It's better practice to hash a password rather than encrypt it. Very basically, hashing is a one-way mechanism whereas encryption is reversible.
Why's this important? Well, if a malicious entity (which could be an employee) finds how you've encrypted the data (either by brute force or just stealing the key etc.) they can decrypt it - and then (mis)use your customers passwords, most of which will have been re-used elsewhere (other sites, email, banking etc.). A breach like that would harm the reputation of your site / company.
With a hash, you can know how a hashed value has been generated, but you won't know the value (their password) that has generated it. Unless, of course, you're not securing the communication between the server at log on (HTTP instead of HTTPS web pages, for example). *
As part of this process, the password should also be salted:
In cryptography, a salt is random data that is used as an additional
input to a one-way function that hashes a password or passphrase.[1]
The primary function of salts is to defend against dictionary attacks
versus a list of password hashes
Source: http://en.wikipedia.org/wiki/Salt_%28cryptography%29
Again, very basically, this would be where an attacker takes a list of known / common (pass)words, say "letmein" and hashes it. Know they'll know the Hash that corresponds to the password "letmein" and can quickly lookup to see if any of your users have the same password hash. Obviously, this is very easy to automate with a "dictionary" of possible / common (pass)words. Salting helps to prevent this scenario.

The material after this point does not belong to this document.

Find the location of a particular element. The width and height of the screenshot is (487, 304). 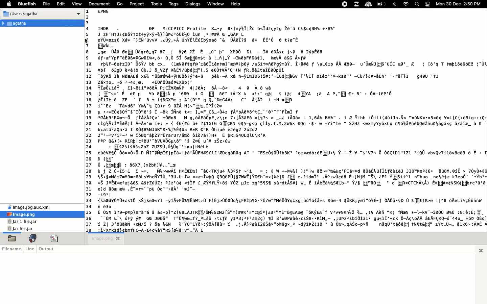

image png is located at coordinates (99, 240).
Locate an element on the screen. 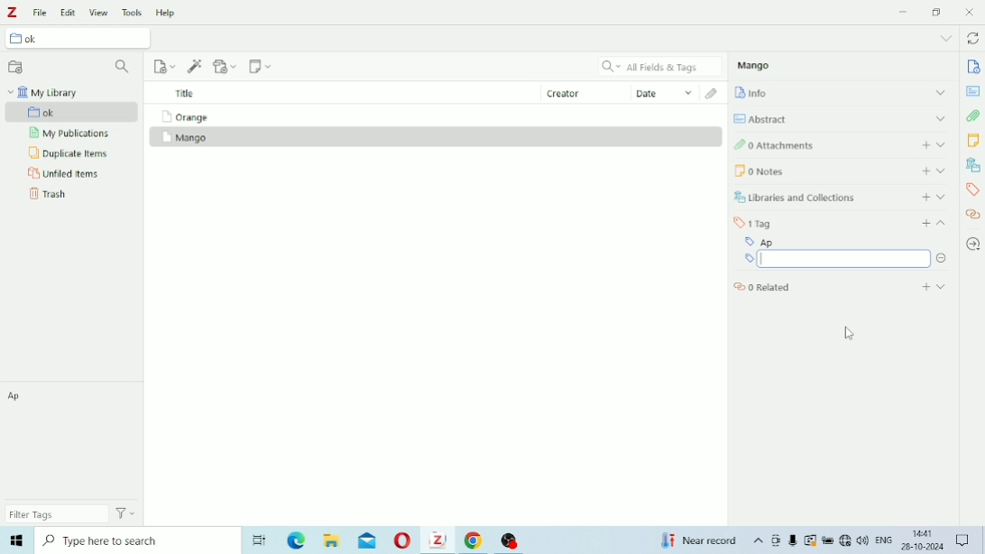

As for how to implement it in .NET, see this question (and answers) from Stack Overflow:
https://stackoverflow.com/questions/19957176/asp-net-identity-password-hashing
I'm not terribly familiar with .NET development, but according to the answer from @jd4u the default implementation uses a salt in addition to the user's password when producing a Hash.
* If your site pages (at least the log on) aren't already served over a secure connection, get this done too.